The premise of the game is simple
enough – Build housing, commercial business and industrial lots to
provide your citizens with places to live and work and the
all-too-essential electricity. Out of the box this seems like the
greatest idea; an entire civilization at your fingertips and far away
from the clutches of Jessica Whatsherface.
In actuality, the so-called power is
little more than the ability to place zoning lots and roads. If
you’re unsatisfied, you can bulldoze the whole thing for a slight
loss of your lack of funds, but that shouldn’t be unsettling to
you. Now it’s the responsibility of the people to work with what
you have provided.

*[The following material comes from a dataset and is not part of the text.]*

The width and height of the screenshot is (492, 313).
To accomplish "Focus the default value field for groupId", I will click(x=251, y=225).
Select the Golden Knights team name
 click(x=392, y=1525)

The unsettling is the incessant bitch-fest that
you’re about to encounter.
Pollution, crime and traffic
immediately begin to spawn their ugly faces into your beautiful
Utopia. Suddenly the power plants are too close, so you shut them
down and move them. The streets, which have no ability to become
expanded to anything larger than a two-way street, are suddenly filled
with pixilated boxes. As for the crime, I’m guessing you just have
to take their word for it. It’s not like there’s little
pixel-people that you can chase down and arrest.

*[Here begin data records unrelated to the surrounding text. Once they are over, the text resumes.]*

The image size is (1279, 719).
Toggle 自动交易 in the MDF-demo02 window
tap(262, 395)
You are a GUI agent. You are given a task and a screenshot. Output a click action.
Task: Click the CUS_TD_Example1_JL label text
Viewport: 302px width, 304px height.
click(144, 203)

Next thing you know you find out that
your teenage daughter is pregnant, your wife’s having an affair
with Henry from the mail room and your dog just got run over by the
drunkard down the street. While that last part never happens in the
game, it seems to fit perfectly with the depressing motif of giving
hours of your life for an ever-growing supply of malcontents. So
what satisfaction do you achieve by building a megalopolis? How
about the fact that God is on your side?
That’s right, the big guy upstairs
understands your frustration and lends you his angel of death in the
forms tornadoes, earthquakes and even Godzilla to punish the whiny
bastards. Your vindictive nature is finally satisfied as fires begin
to erupt around the city, power lines are destroyed making lightning
strike indefinitely above residential and commercial lots. If this
isn’t moving fast enough for you, you still have your handy-dandy
bulldozer, destruction that pays. What better way to end the game by
destroying the world you worked so hard to build with your pockets
overflowing with virtual cash and no more whining.